- Ryżówka Location within Poland
- Coordinates: 54°4′57″N 23°7′12″E﻿ / ﻿54.08250°N 23.12000°E
- Country: Poland
- Voivodeship: Podlaskie
- County: Sejny
- Gmina: Krasnopol
- Population: 60
- Postal code: 16-412
- Car plates: BSE

= Ryżówka =

Village in Gmina Krasnopol, Poland

Ryżówka , is a village in the administrative district of Gmina Krasnopol, within Sejny County, Podlaskie Voivodeship, in north-eastern Poland. The village lies on provincial road 653, on Lake Dowcień.
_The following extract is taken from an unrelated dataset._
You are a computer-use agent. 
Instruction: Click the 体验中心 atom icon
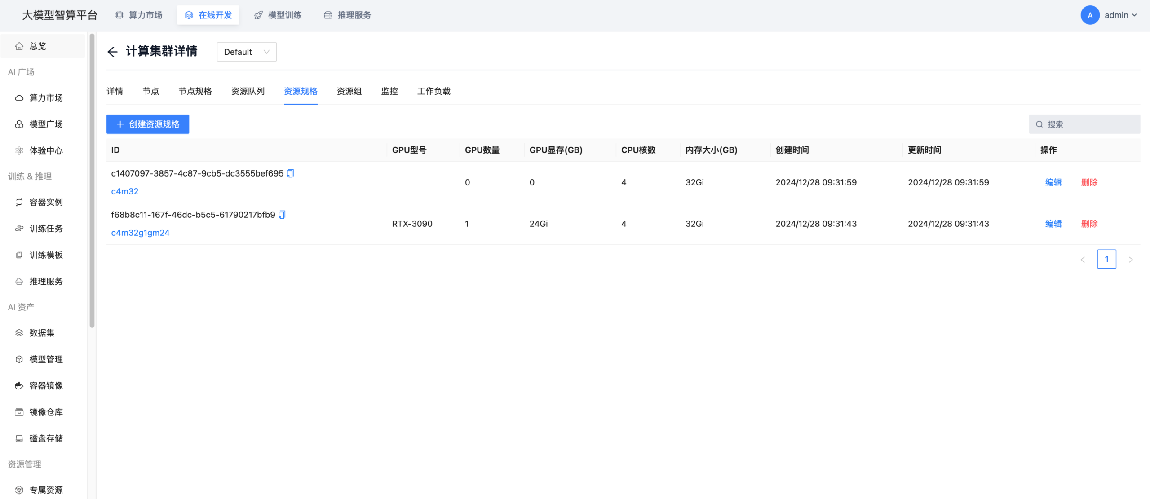19,150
The faithful of the Roman Catholic Church belong to the parish of the Immaculate Conception of the Blessed Virgin Mary in Wigry.

== Geography ==
The village is situated on the border of the Suwalki Landscape Park. The village buildings adjoin Lake Dowcień, a body of water surrounded by fields and oak-hornbeam forests.

== History ==
In 1827 it was recorded that the population of the village numbered at 13 and 2 homes and in 1889 it was numbered at 63 people and 4 homes

On 23 February 1944, near the village there was fighting between Polish partisans and German soldiers. During World War II, some of the buildings in the village were burnt down.